Crop Improvement and Genetics Research Unit, Western Regional Research Center, U.S. Department of Agriculture - Agricultural Research Service, 800 Buchanan St, Albany, CA, 94710, USA.
Montana BioAg Inc., Missoula, MT, USA.
Sci Rep. 2021 Apr 12;11(1):7876. doi: 10.1038/s41598-021-86838-3.
G-quadruplexes (G4s) are four-stranded nucleic acid structures with closely spaced guanine bases forming square planar G-quartets. Aberrant formation of G4 structures has been associated with genomic instability. However, most plant species are lacking comprehensive studies of G4 motifs. In this study, genome-wide identification of G4 motifs in barley was performed, followed by a comparison of genomic distribution and molecular functions to other monocot species, such as wheat, maize, and rice. Similar to the reports on human and some plants like wheat, G4 motifs peaked around the 5' untranslated region (5' UTR), the first coding domain sequence, and the first intron start sites on antisense strands. Our comparative analyses in human, Arabidopsis, maize, rice, and sorghum demonstrated that the peak points could be erroneously merged into a single peak when large window sizes are used. We also showed that the G4 distributions around genic regions are relatively similar in the species studied, except in the case of Arabidopsis. G4 containing genes in monocots showed conserved molecular functions for transcription initiation and hydrolase activity. Additionally, we provided examples of imperfect G4 motifs.
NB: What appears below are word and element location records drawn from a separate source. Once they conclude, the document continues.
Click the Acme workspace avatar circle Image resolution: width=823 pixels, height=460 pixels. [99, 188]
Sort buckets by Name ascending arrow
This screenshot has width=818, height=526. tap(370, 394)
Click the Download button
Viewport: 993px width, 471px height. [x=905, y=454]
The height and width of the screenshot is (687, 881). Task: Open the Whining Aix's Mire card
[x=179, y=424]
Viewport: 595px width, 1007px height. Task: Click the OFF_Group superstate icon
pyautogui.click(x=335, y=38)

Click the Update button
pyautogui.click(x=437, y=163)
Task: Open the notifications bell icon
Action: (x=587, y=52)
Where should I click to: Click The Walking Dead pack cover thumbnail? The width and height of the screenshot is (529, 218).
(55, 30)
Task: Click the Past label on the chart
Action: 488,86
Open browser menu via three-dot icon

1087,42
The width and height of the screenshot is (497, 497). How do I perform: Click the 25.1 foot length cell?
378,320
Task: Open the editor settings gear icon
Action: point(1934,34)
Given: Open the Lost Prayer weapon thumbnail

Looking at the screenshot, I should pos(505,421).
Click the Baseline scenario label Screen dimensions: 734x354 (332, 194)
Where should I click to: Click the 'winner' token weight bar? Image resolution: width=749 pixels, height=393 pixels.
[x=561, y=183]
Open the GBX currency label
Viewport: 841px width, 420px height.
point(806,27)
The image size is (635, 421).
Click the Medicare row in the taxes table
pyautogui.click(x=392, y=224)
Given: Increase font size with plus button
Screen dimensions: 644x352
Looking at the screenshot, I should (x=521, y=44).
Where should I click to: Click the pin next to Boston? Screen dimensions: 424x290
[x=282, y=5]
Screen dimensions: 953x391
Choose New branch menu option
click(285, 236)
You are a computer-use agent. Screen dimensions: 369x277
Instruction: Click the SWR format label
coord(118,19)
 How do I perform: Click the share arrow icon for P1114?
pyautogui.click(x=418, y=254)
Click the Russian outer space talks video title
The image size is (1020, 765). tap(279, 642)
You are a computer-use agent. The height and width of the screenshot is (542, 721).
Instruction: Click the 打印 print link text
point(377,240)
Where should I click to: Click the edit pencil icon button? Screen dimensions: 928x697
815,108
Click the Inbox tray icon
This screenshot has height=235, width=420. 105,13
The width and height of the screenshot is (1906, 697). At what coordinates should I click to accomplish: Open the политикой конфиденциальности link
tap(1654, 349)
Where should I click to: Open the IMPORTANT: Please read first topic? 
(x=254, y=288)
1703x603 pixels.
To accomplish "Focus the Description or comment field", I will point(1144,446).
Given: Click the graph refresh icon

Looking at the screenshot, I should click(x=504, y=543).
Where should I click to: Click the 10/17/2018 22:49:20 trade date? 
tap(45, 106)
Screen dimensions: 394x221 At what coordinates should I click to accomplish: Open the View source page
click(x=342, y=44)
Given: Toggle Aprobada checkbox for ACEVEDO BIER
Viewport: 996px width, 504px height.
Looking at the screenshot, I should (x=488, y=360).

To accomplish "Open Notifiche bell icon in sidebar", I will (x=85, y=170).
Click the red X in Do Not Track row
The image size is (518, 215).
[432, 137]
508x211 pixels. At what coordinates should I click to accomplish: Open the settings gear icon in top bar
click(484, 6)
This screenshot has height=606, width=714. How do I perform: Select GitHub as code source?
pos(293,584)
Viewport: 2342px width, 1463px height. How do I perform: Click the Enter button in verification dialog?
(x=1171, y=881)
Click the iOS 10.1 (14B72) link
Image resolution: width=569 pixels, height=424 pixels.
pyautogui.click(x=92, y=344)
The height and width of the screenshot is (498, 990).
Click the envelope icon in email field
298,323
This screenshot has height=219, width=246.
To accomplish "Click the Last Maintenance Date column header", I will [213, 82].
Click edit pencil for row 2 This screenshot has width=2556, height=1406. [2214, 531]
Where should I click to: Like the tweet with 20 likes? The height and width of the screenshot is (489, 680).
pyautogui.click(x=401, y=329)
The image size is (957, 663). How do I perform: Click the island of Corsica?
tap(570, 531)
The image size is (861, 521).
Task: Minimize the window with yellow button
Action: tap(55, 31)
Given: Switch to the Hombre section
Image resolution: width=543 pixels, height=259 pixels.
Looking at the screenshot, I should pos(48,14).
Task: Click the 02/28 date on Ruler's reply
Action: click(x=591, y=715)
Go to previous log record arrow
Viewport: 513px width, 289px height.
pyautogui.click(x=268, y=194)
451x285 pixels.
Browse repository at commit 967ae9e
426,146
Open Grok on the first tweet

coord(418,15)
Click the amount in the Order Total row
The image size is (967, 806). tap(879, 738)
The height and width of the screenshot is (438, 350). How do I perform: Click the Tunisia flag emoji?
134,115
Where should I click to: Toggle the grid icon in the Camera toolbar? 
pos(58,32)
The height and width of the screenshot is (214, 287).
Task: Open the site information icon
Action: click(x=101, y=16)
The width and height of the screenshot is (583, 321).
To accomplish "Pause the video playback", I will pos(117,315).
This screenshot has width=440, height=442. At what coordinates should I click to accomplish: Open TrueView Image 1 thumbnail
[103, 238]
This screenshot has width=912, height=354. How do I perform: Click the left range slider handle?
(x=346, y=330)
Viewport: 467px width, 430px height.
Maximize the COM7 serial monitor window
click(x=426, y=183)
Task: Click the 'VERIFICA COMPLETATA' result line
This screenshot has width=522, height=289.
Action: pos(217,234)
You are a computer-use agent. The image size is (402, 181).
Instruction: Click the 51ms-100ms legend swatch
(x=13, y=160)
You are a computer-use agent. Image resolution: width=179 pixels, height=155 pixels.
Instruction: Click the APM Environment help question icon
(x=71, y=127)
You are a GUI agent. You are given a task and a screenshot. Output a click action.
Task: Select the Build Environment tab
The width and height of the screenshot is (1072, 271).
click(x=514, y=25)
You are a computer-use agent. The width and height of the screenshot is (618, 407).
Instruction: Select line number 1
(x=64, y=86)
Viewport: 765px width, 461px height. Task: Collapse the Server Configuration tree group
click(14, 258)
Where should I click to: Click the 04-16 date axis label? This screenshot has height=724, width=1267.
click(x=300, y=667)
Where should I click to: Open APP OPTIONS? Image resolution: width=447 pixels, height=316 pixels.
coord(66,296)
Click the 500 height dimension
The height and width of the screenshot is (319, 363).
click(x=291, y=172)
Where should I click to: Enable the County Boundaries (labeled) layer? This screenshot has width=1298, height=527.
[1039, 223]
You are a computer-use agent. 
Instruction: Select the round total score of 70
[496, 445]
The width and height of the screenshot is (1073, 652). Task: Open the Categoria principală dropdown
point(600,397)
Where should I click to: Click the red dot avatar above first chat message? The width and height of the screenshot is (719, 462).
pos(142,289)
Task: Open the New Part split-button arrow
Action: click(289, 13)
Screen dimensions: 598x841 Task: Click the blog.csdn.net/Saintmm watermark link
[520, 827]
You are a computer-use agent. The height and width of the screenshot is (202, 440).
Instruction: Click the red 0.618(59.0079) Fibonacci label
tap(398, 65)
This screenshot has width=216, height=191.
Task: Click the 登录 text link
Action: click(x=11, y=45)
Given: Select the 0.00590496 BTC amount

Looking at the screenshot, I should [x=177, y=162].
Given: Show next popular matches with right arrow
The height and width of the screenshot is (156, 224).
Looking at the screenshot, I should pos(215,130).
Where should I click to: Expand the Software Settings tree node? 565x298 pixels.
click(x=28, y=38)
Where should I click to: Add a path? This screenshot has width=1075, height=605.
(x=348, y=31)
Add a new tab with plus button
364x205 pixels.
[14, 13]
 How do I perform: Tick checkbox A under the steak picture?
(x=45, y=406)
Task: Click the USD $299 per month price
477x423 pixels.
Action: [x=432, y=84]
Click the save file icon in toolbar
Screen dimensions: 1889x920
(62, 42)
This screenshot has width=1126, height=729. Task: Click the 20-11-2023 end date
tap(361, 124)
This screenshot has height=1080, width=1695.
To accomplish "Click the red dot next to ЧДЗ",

四链体(G4s)是具有紧密间隔的鸟嘌呤碱基形成正方形平面 G-四联体的四条链核酸结构。异常形成 G4 结构与基因组不稳定性有关。然而,大多数植物物种缺乏对 G4 基序的全面研究。在这项研究中,对大麦中的 G4 基序进行了全基因组鉴定,然后将基因组分布和分子功能与其他单子叶植物(如小麦、玉米和水稻)进行了比较。与人类和一些植物(如小麦)的报告类似,G4 基序在反义链上的 5'非翻译区(5'UTR)、第一个编码结构域序列和第一个内含子起始位点附近达到峰值。我们在人类、拟南芥、玉米、水稻和高粱中的比较分析表明,当使用较大的窗口大小时,峰值可能会错误地合并为一个单一的峰值。我们还表明,在所研究的物种中,基因周围的 G4 分布相对相似,除了拟南芥的情况。单子叶植物中含有 G4 的基因表现出转录起始和水解酶活性的保守分子功能。此外,我们提供了不完美 G4 基序的示例。